**Stated task 1:**
Extract the portion of the passage on REIFs and SICAFs from "REIFs have several" to "Italian civil code.", copying it word for word.

**Provided text:**
--------------------------------------------------

REIFs have several elements in common with SICAFs since, as mentioned above, they are both collective investment undertakings subject to the regulatory framework (e.g., the Alternative Investment Funds Managers Directive), although SICAFs must also comply with ordinary corporate law provisions set forth under the Italian civil code.

REIFs’ most distinctive characteristics, compared to real estate SICAFs, can be summarised as follows:

  1. contractual form and management structure: investment funds under Italian law lack legal personality and are able to operate only through a separate and independent management company; therefore, real estate funds can only be externally managed; and
  2. authorisation process: unlike the incorporation of a SICAF, the set-up of investment funds reserved for professional investors is a very smooth process, as it does not require any prior authorisation from the regulatory authorities.

Both REIFs and SICAFs, as collective investment undertakings, are subject to the EU legal framework set out in the Regulation on sustainability‐related disclosures in the financial services sector, or the Sustainable Finance Disclosure Regulation.6 Therefore, as part of the governing documents of these products as well as in the pre-contractual information and periodic reports to be made available to investors, relevant information regarding the degree of sustainability of the product should be provided, depending on the level of classification assigned to the REIF or the SICAF, or both, by the alternative investment manager.7

From a tax perspective, REIFs are exempt from IRES and IRAP if they satisfy the regulatory requirements to be considered as investment funds under Italian law and, in any case, if they are participated in exclusively by institutional investors (e.g., undertakings for collective investments and pension funds established in White List countries, and vehicles more than 50 per cent-owned by any of the aforementioned entities). The same tax treatment applies to SICAFs, with some differences for IRAP purposes.

Proceeds distributed by REIFs and SICAFs to non-resident investors are subject to a 26 per cent withholding tax, which may be reduced under double tax treaties, if applicable (generally 10 per cent). A domestic exemption from withholding tax is provided for certain non-resident investors (including undertakings for collective investment established in White List countries).

--------------------------------------------------

**Raw records:**
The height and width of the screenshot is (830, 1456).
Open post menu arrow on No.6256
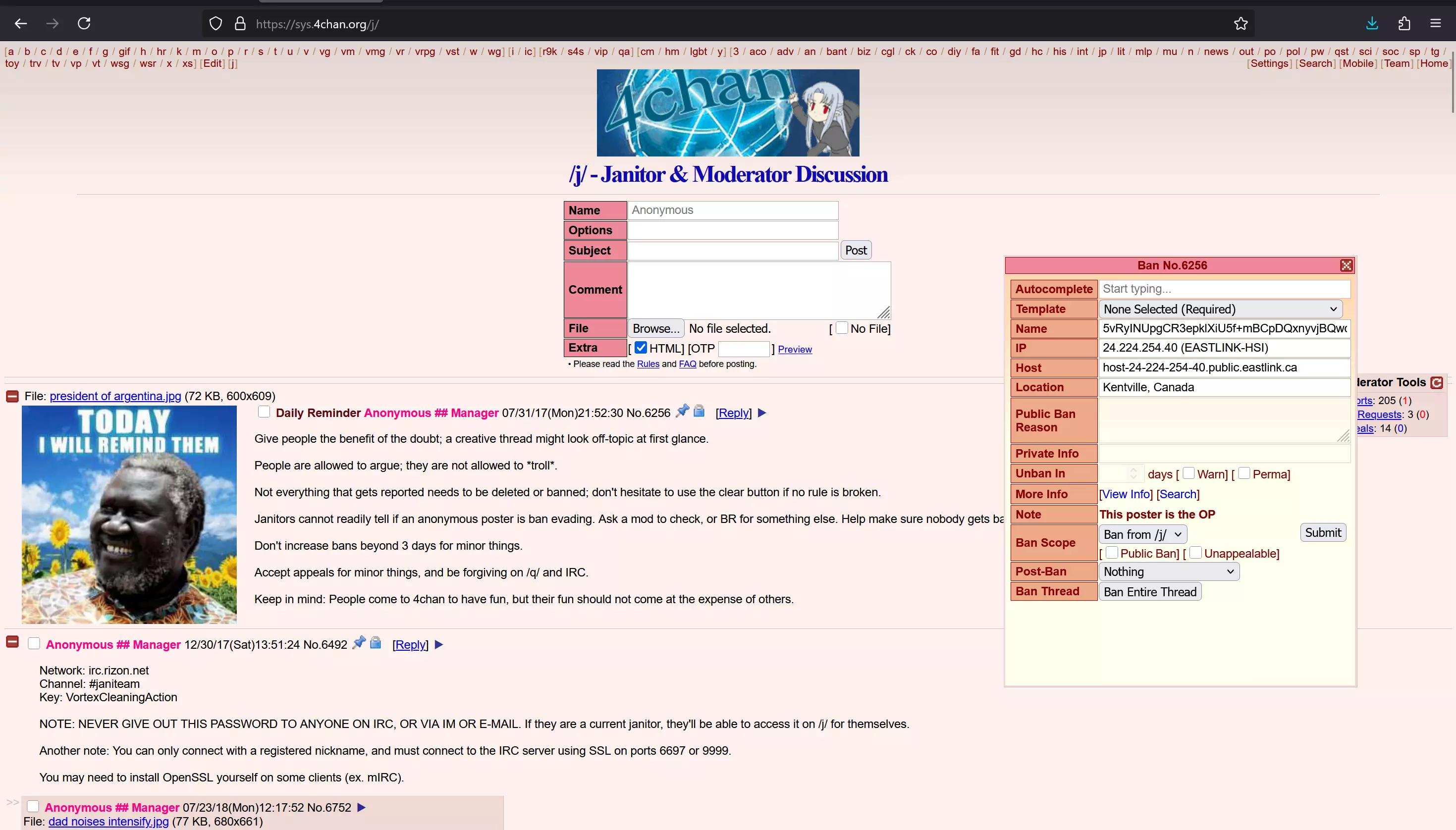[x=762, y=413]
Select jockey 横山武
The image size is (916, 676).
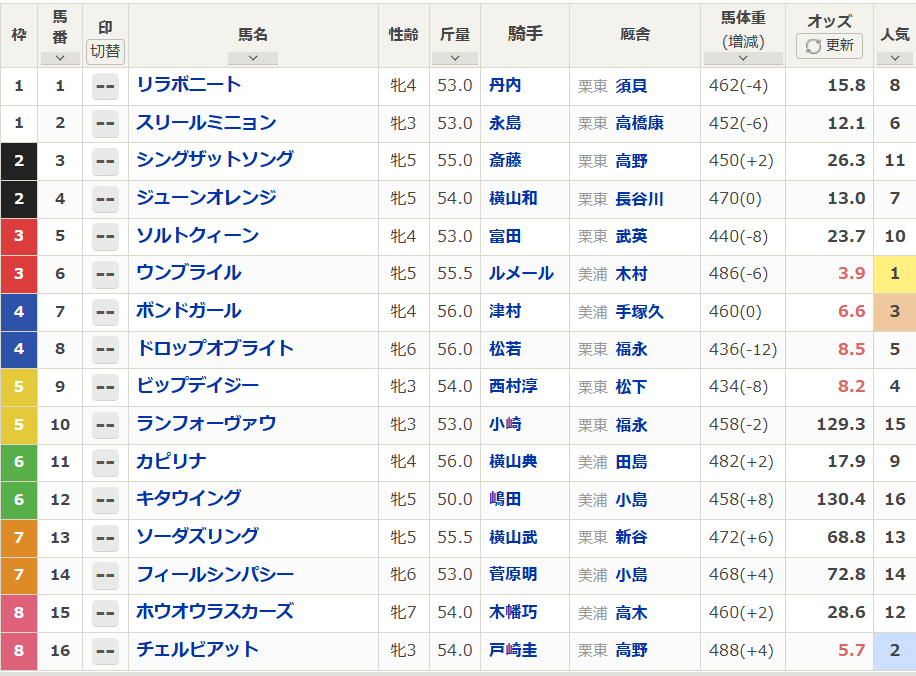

--------------------------------------------------

**Stated task 2:**
Pull out each line of the listing that contains the string "screenshot".

**Solution 1:**
REIFs have several elements in common with SICAFs since, as mentioned above, they are both collective investment undertakings subject to the regulatory framework (e.g., the Alternative Investment Funds Managers Directive), although SICAFs must also comply with ordinary corporate law provisions set forth under the Italian civil code.

**Solution 2:**
The height and width of the screenshot is (830, 1456).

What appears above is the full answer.